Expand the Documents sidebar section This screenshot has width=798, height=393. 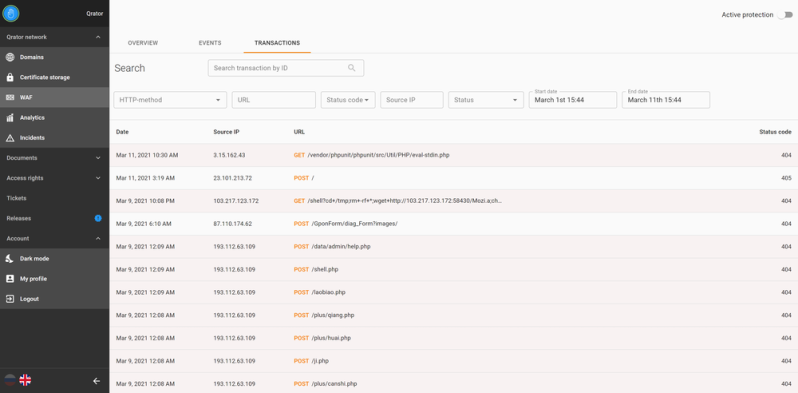coord(54,158)
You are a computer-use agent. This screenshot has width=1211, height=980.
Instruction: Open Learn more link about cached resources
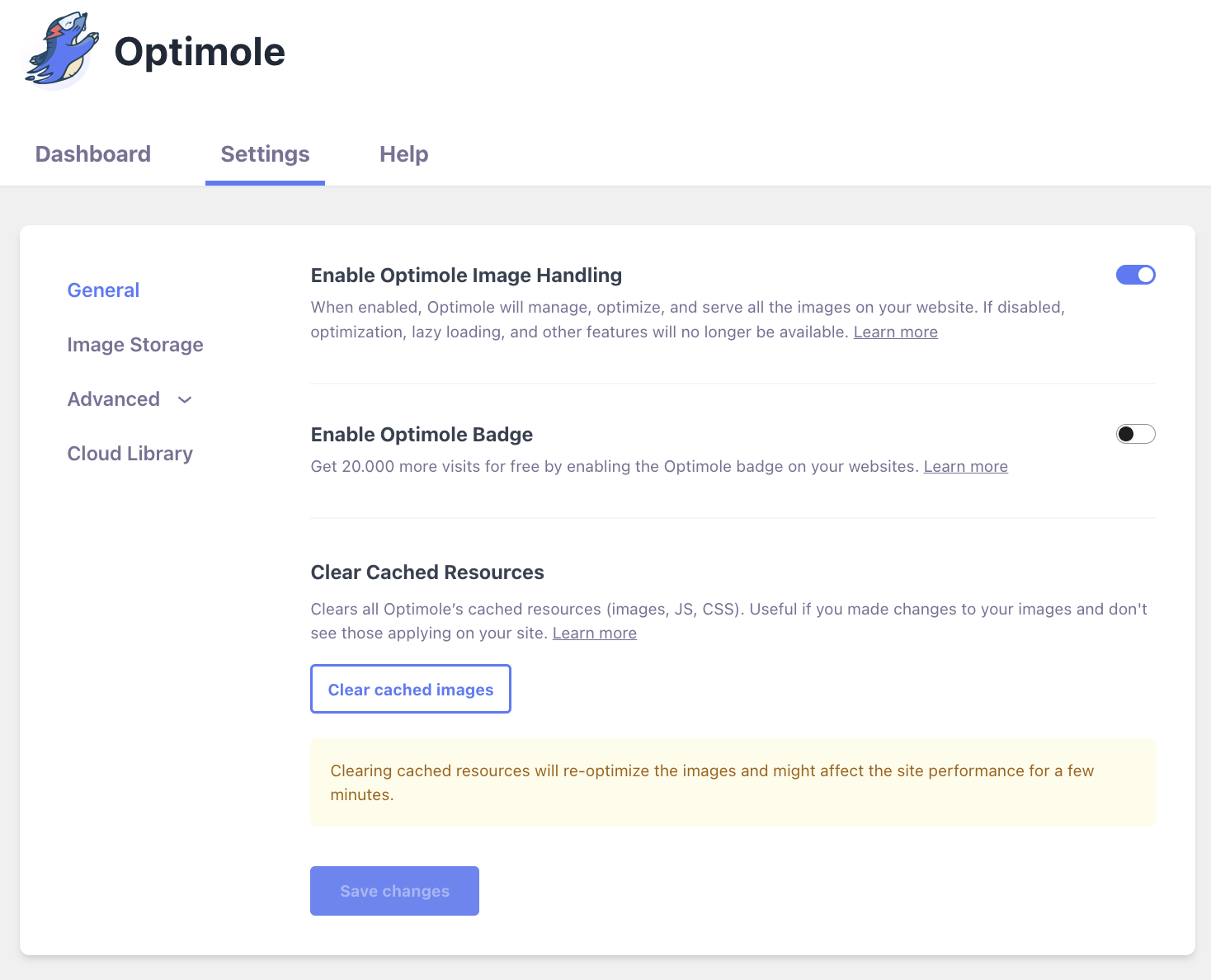pyautogui.click(x=594, y=633)
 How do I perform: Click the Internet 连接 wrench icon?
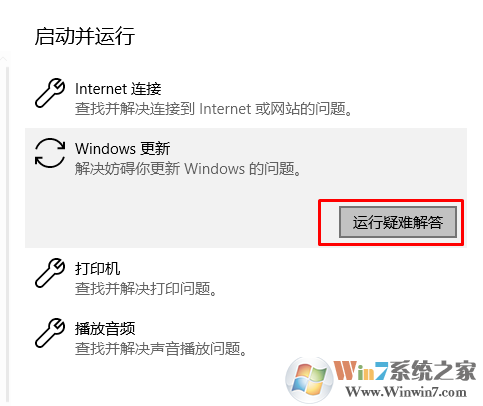(x=50, y=93)
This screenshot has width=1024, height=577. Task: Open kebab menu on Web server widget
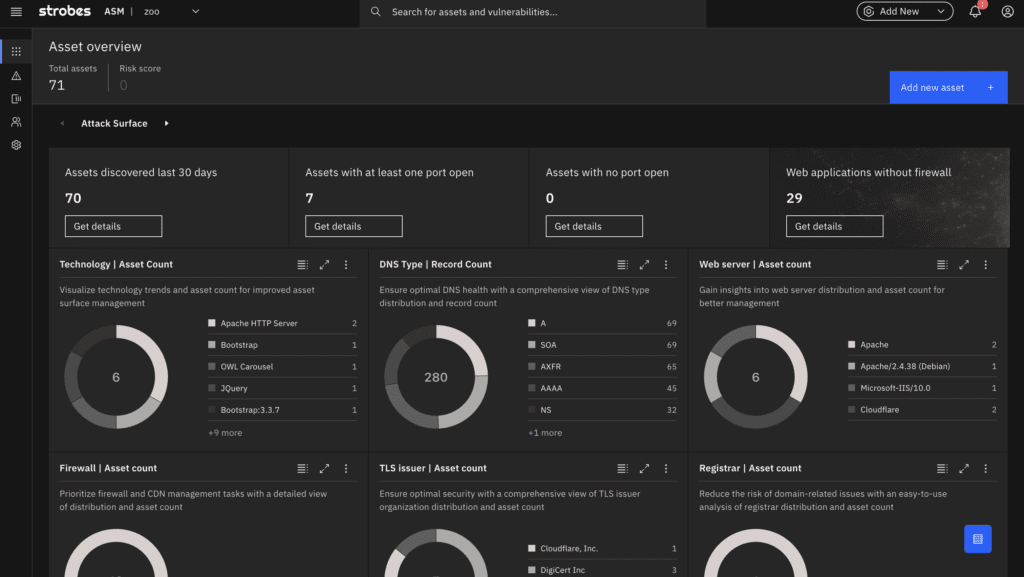coord(985,265)
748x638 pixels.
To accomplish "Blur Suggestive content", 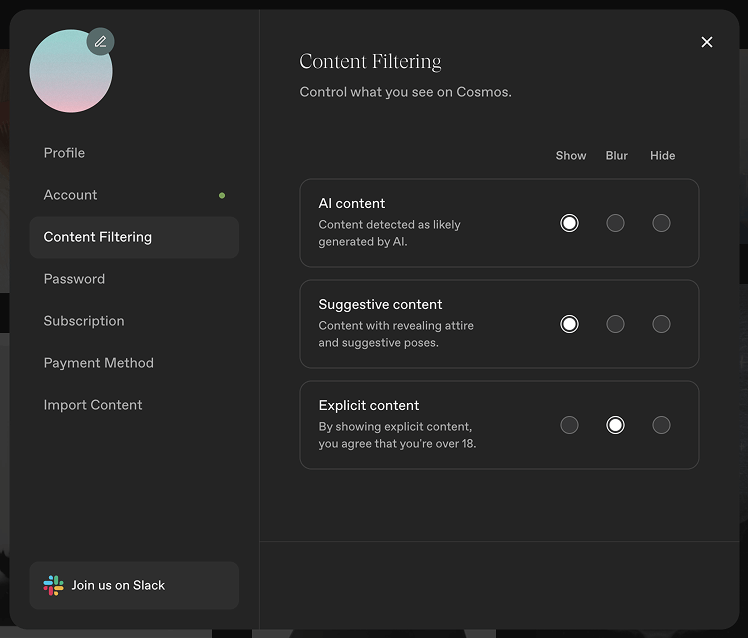I will tap(615, 324).
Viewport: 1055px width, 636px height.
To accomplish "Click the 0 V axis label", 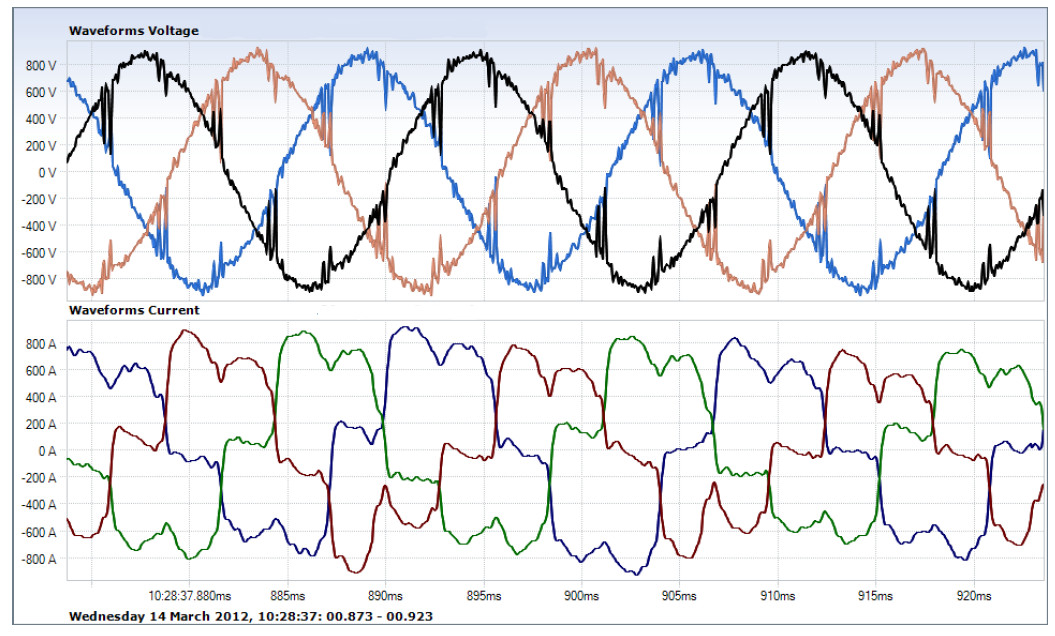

* **Task requirements**
Give the lines from the one containing "Viewport: 1055px width, 636px height." through the final line of the material again, exactly and in full, but without pictures.

* **Task output**
Viewport: 1055px width, 636px height.
To accomplish "Click the 0 V axis label", 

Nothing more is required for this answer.